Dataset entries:
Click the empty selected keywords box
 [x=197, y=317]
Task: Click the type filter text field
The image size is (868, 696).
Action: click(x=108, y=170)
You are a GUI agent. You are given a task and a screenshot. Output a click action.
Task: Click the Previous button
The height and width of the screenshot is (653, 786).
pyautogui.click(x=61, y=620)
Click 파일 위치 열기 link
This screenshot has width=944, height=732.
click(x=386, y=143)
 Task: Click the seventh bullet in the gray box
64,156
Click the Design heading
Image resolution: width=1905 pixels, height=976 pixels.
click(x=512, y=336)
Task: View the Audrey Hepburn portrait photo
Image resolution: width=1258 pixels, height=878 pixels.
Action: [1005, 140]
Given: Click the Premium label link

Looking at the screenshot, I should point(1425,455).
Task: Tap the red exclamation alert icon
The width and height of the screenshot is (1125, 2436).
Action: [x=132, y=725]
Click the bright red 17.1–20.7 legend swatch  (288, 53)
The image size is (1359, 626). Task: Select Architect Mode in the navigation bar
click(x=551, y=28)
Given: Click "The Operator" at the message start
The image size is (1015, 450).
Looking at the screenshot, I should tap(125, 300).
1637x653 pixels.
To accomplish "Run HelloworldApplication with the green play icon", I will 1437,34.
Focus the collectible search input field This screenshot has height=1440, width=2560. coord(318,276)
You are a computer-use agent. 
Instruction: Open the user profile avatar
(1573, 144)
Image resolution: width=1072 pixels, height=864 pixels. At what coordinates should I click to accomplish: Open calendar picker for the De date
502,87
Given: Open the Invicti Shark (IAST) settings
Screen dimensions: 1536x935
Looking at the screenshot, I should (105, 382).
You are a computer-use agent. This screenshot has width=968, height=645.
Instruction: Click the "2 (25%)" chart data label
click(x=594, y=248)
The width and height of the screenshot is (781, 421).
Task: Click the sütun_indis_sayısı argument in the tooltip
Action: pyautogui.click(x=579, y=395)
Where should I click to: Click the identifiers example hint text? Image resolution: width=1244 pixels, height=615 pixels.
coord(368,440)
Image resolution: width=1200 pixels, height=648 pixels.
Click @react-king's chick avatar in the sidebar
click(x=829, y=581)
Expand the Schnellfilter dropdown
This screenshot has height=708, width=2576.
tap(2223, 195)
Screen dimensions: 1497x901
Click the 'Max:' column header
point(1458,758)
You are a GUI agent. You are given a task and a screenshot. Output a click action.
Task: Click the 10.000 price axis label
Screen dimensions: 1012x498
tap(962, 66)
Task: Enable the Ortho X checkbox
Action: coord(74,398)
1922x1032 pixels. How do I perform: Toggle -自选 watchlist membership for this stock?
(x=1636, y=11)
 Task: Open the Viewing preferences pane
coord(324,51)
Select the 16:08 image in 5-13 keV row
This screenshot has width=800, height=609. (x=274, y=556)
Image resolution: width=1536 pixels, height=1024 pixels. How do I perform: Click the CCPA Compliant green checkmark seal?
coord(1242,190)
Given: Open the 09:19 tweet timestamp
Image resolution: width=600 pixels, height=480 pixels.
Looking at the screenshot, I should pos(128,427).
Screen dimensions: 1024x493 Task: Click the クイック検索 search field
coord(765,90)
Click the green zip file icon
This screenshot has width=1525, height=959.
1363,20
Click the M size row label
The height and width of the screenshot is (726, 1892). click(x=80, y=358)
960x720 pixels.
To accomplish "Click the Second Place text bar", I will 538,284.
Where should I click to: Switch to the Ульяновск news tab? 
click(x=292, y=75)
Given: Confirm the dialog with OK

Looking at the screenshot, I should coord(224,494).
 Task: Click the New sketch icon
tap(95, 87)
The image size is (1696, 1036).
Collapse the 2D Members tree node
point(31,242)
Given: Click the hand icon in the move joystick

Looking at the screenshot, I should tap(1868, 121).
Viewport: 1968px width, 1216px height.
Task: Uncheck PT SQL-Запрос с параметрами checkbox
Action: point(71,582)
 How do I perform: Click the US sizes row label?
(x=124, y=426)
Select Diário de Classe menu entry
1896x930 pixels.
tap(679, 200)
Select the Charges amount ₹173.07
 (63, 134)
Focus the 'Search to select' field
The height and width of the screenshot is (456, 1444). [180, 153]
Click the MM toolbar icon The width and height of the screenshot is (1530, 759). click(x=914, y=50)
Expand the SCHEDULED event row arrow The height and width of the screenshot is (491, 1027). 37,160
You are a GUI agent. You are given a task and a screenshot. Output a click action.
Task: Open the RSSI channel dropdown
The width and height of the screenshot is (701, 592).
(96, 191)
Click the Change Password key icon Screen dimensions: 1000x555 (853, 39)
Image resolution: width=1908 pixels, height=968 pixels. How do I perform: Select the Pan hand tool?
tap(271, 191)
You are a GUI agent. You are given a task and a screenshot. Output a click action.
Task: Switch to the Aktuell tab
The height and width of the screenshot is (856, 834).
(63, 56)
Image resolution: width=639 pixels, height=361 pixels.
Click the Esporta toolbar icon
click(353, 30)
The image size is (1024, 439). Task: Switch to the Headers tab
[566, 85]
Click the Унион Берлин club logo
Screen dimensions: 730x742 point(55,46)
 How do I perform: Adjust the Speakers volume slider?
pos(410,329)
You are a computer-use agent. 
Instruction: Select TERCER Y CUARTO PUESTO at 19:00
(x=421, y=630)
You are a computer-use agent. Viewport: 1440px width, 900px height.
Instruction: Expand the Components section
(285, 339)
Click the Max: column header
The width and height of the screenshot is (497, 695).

• ASSIGNED TASK
Find the lines above holding the word "will" and show them.

• WRITTEN SOLUTION
To accomplish "Run HelloworldApplication with the green play icon", I will 1437,34.
To accomplish "Click the Second Place text bar", I will 538,284.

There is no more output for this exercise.